Friday, August 27, 2010

The Imam's Gatekeeper's Rats and Me


For a few months when I first arrived in my village Al-Khawkah, I lived in a small dwelling that had once been the gatekeeper's house beside the palace of a powerful Imam. The palace had long since crumbled, and the gatekeeper had been dead for fifty years when I arrived. The house was in a small compound with an outdoor privy (a hole in the ground with a concrete pad above it with two footholds). The building was about twenty feet by ten feet, with one room and a staircase leading to the roof. The "realtor" neglected to tell me the gatekeeper was buried in a crypt beneath the staircase when we first looked at the place. It had its ambiance though: There were a few date palms in the courtyard, the eerie remains of the palace forming the south wall of the enclosure, a beautiful view of the Red Sea, and 363 of the clearest, star-filled nights anywhere on earth. It rained once in my village in two years, for four days.
The only furniture in the house was a "Tihama Bed" named after the coastal region on the Red Sea. The bed was a tall frame with woven twine and a small foam cushion for the westerner. The four legs of the bed sat in coffee cans, a measure against scorpions and other nastier things. I hung a mosquito net from the ceiling over the bed. Directly behind me was a recess for the one window, and on it sat most of my precious possessions. Everything else sat in my footlocker/safety deposit box/coffee table. It had dirt floor, and the women of the refugee camp soon wove me grass rugs. I had an old hurricane lantern for light. It really was a sarcophagus in more ways then one, but it was mine for awhile.
Sometimes, I would go up on the roof and listen to the Call to Prayer and watch the sunset. I had to be careful though, as the Yemeni did not approve of people on roofs, I suppose it was a privacy issue. I was at the far end of the village, and had 3/4 electricity for a few hours a day. I tried to listen to music, but my two favorite artists at the time, Joan Armatrading and Tracy Chapman, were already slow and deep. 3/4 of 3/4 is, well, you get the idea.

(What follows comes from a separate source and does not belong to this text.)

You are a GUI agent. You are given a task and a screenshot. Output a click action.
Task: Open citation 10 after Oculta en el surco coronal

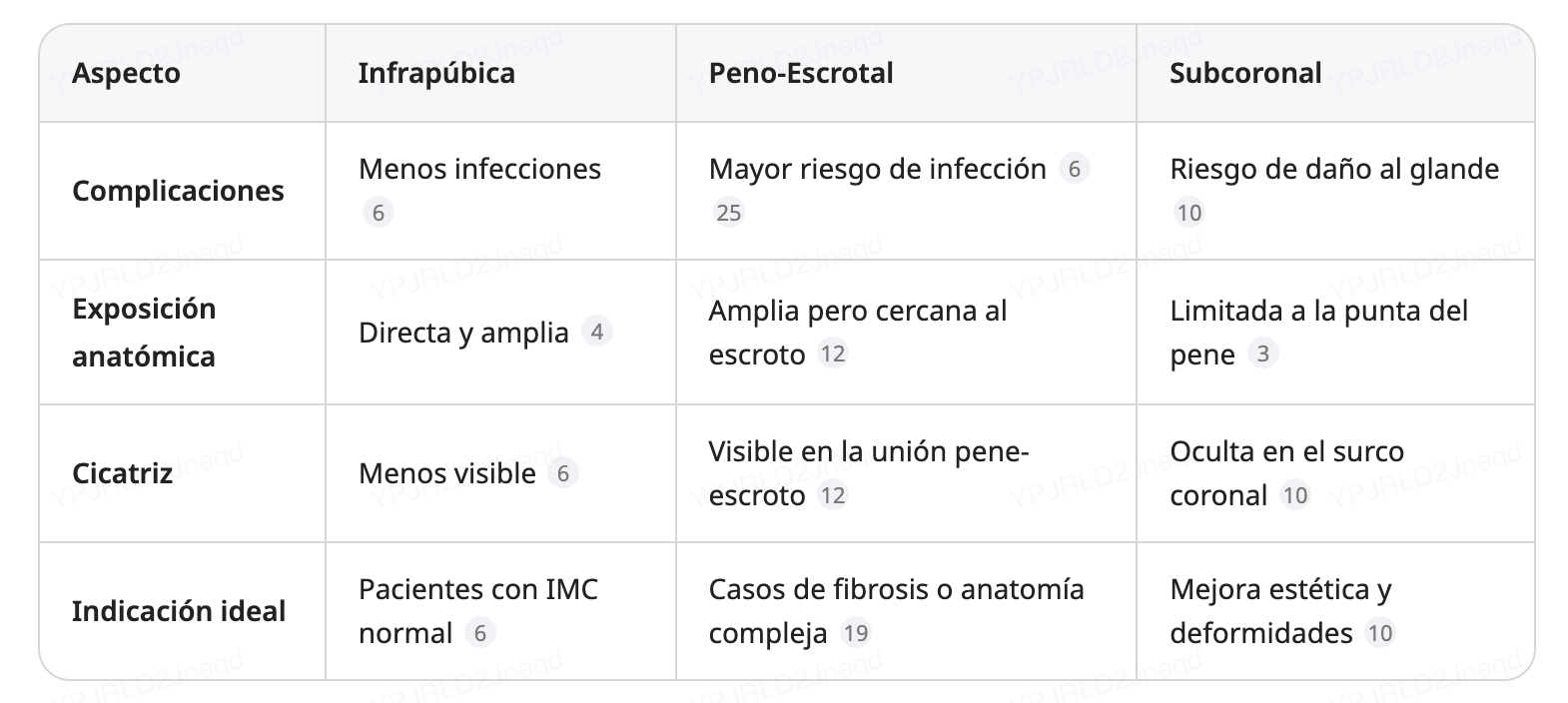click(1294, 495)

It was very hot in the area, and I had no ventilation in the room. I pulled up the mosquito net as it inhibited whatever scant breeze came my way. There weren't many vegetables in the market that time of year, and I was eating a lot of onions and tomatoes. One morning, I awoke and discovered my fingertip was bleeding. I went to school and was talking to the teachers. I told them about my mysterious malady, and one of the Yemeni teachers told me to show me the finger. He looked and moved close to smell it. He said in Arabic "Yes, onion, rats." My hand had dropped over the edge of the bed and a rat had sat up on its haunches and taken a bite out of my finger. I know this definitively because I saw it happen a week later. I was sick with a fever, and barely awake. Throughout the night I swore I saw rats everywhere, even playing on my mosquito net. Eventually, I took it all for a hallucination and turned over and reached down to the mats to pick up my sandals. I saw a rat approach slowly, rise up, and bite me. The stinging pinch let me know this particular apparition was real. I sat up on my bed and turned my lantern up as high as it would go. In that instance I saw four rats scamper back to the small hole I never noticed in the corner of the gatekeeper's crypt. I could even hear their tiny feet rustling over the grass mats. I was not pleased.
In the morning, after my fever broke, I formulated a plan. I would go to the market and buy every trap imaginable and dispose of my housemates. I would even use onions as bait. Ten dollars (100 Riyals) and a week later, I had no dead rats but three fresh wounds. Undaunted, a new plan, born partly of the general sense of ennui I lived with, came to me. I gave it about a 5% chance of success, but 100% of high entertainment, at least as entertainment goes in a small village in Yemen. The new plan only cost me two dollars, the price of big hammer in Al-Khawkah.
That evening, I came into the house and placed a cut onion in the corner of the room opposite of the hole my adversaries emerged from. My bed was in the adjacent corner. I took a short nap and woke up at around 2am. I turned my lantern down as low as it would go and sat in bed, hammer in hand, very quietly. I waited until I heard the familiar rustling on the mats. In one swift and terrible move, I flipped the lantern light up, jumped out of bed, and placed myself between the rats and their refuge. They were very confused and darted in different directions. In an instant, I chose one fleeing vermin and hurled the hammer at him. I missed, but not by much. This theatre went on for about thirty days without fail. At the end of the month, I had killed 8 rats. My fingertips bled no more.
I often wondered what the Yemeni, or anyone for that matter, would have thought if they had any idea what was happening in that small house by the sea every night. Looking back, I couldn't swear I would understand the grand adventure if I hadn't lived it myself. I think I hoped the game would go on, but I guess the remaining rats had had enough. They left and I went back to a very sluggish "Fast Car."